His word teaches us to pray, not just occasionally, but at all times. The Lord Himself is clear about that. You ought always to pray and not lose heart, He tells us (Lk 18:1). And St Paul repeats the Lord command to pray without ceasing. In other words, God has given us His word and that word tells us to pray without ceasing, for in such prayer we will find salvation. Let’s not forget those strong words of the French Jesuit priest de Ravignan, (1795-1858): “Believe me, my dear Friends; believe an experience ripened by thirty years in the Sacred Ministry. I do affirm all deceptions, all spiritual deficiencies, all miseries, all falls, all faults and even the most serious wanderings out of the right path — all proceed from this single source: a lack of constancy in prayer. Live the life of prayer; learn to bring everything, to change everything into prayer: pains and trials, and temptations of all kinds. Pray in the calm; pray in the storm; pray on awaking and pray during the daytime. Going and coming, pray! Tired out and distracted, pray! Whatever your repugnance may be, pray! Pray, that you may learn to pray. “Teach us, O Lord, how to pray” (Luke 11:1). “But I cannot pray!” That is a heresy. Yes, you can always pray. If you feel a disgust for, nay, a horror of prayer, pray on, pray in spite of yourself, against yourself. Beg for the courage in prayer that our agonizing Saviour merited for you by His pangs in Gethsemane and upon Calvary. Pray, for prayer is the strength that saves, the courage that perseveres, the spiritual bridge cast over the abyss that joins the soul to God.”

Constant reading of Holy Scripture and continual prayer are also the means to obtain that the Precious Blood of Jesus will be poured out upon us, that Blood of which today’s epistle reminds us: If the blood of goats and of oxen, and the ashes of a heifer, being sprinkled, sanctify such as are defiled to the cleansing of the flesh: how much more shall the blood of Christ, who by the Holy Ghost offered Himself unspotted unto God, cleanse our conscience from dead works, to serve the living God?

So it is to the precious Blood of our Saviour that holy Mother Church turns our gaze as we are about to commence our ascent of Mount Calvary.  That Blood alone can save us. It alone can purify us. It is the Blood of the New and Eternal Covenant, which brings to an end all the ritual sacrifices of the Old Law, and which is renewed on our altars at each Holy Mass. It is the blood without which there is no forgiveness of sins, as St Paul expresses elsewhere in the epistle to the Hebrews. It is the blood that gives victory over demons, which gives courage to martyrs, purity to virgins, strength to confessors. It helps those in peril, gives relief to the burdened, consoles those in sorrow, gives strength to the dying and is the pledge of eternal life.

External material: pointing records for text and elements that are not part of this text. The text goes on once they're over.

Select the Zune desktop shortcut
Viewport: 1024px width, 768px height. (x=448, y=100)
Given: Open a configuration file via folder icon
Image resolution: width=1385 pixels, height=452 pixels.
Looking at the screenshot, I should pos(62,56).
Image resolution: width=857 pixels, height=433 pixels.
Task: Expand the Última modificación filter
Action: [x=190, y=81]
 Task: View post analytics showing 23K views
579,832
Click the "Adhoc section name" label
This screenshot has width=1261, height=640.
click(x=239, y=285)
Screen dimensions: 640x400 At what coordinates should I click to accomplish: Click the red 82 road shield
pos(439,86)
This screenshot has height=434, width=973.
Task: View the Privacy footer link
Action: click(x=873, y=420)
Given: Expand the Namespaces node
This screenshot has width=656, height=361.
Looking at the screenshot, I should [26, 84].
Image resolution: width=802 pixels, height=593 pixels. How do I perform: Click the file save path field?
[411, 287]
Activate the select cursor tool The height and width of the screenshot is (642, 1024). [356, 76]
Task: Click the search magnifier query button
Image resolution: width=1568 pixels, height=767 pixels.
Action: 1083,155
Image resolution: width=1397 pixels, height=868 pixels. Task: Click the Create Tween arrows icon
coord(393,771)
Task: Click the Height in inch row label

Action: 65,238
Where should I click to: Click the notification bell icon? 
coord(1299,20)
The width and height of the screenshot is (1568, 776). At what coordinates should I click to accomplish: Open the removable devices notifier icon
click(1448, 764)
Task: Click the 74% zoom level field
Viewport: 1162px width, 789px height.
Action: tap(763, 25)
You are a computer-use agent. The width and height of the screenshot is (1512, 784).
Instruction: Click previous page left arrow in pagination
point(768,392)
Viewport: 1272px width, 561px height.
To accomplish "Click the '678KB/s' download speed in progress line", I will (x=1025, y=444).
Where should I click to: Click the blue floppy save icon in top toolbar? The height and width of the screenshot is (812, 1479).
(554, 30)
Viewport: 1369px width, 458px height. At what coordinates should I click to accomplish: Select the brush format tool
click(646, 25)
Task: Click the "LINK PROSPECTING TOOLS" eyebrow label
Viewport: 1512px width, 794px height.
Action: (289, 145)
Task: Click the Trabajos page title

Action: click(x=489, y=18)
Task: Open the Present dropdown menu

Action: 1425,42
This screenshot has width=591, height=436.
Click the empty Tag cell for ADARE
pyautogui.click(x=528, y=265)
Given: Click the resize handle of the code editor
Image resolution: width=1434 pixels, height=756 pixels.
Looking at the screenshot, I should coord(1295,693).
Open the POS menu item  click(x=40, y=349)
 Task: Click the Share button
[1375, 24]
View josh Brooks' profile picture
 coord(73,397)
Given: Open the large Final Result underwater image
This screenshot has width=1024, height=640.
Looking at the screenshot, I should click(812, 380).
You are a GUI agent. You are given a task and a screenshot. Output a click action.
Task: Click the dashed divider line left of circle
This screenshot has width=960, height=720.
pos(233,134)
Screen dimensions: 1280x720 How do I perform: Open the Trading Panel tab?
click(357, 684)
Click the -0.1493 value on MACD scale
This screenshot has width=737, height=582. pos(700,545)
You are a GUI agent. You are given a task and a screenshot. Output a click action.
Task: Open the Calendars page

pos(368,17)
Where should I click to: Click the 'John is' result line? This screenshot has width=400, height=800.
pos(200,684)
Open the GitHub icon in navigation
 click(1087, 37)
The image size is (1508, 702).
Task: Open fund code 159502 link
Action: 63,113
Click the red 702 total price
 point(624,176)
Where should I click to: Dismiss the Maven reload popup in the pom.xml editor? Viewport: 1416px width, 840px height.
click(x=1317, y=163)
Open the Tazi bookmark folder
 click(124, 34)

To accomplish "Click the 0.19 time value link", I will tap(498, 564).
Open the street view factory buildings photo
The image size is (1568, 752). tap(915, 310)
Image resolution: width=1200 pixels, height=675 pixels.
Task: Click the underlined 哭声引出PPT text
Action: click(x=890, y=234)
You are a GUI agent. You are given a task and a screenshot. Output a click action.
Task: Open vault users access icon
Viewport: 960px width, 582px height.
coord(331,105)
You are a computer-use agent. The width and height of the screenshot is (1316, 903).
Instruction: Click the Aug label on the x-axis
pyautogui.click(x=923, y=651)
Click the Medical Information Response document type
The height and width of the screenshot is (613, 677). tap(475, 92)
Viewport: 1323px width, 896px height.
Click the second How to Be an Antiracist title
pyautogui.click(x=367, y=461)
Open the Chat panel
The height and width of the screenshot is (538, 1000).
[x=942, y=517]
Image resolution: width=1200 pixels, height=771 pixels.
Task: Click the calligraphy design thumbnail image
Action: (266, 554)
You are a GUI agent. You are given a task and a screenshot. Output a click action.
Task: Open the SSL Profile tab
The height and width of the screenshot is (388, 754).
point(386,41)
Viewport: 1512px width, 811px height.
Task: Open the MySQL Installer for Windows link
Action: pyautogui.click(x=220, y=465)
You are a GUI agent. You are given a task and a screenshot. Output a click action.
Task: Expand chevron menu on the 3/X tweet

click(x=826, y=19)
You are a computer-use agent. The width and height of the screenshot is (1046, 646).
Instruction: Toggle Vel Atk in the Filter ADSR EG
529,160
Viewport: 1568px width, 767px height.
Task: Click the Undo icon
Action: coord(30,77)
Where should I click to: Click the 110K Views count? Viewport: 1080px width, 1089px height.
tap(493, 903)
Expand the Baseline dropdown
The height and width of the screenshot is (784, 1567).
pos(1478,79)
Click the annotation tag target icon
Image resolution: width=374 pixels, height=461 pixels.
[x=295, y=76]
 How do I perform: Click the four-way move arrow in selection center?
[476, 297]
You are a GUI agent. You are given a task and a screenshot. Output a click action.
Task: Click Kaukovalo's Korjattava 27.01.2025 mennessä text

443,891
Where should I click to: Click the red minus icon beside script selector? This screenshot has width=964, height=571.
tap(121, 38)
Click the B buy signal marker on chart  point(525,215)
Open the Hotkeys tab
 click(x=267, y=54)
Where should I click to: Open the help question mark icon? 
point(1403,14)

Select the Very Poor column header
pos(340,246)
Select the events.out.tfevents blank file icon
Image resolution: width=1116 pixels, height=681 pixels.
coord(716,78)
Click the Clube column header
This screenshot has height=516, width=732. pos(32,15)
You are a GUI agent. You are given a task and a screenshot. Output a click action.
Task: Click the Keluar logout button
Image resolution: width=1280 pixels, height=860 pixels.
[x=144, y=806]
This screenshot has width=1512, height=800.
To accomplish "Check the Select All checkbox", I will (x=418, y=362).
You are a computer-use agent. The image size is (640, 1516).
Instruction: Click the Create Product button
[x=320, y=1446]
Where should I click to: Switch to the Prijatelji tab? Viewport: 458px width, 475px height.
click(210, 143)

Reading God’s word, praying continually for the Blood of Jesus to purify us, this leads us to the most perfect form of prayer which is the liturgy of the Church and the celebration of the sacraments. With Holy Week at our doorstep, recourse to the sacraments, especially the sacrament of penance or confession and that of the Holy Eucharist are the greatest means of salvation and perfection. Through penance, the Blood of Jesus purifies our soul of sin. Through Holy Communion that Blood is received to be the sweet delight and strength of our souls, that Blood which so moved St Therese in a well-known passage that it is good to meditate upon: “One Sunday, looking at a picture of our Lord on the Cross, I was struck by the blood flowing from one of the divine hands. I felt a great pang of sorrow when thinking this blood was falling to the ground without anyone’s hastening to gather it up. I was resolved to remain in spirit at the foot of the Cross and to receive the divine dew. I understood I was then to pour it out upon souls. The cry of Jesus on the Cross sounded continually in my heart: ‘I thirst!’ These words ignited within me an unknown and very living fire. I wanted to give my Beloved to drink and I felt myself consumed with a thirst for souls.”

In company then, with the saints and the whole Church, let us intensify our love for God’s word in Holy Scripture and our resolve to pray constantly so that the Blood of Jesus may purify us more and more and make us worthy of the eternal kingdom. Amen.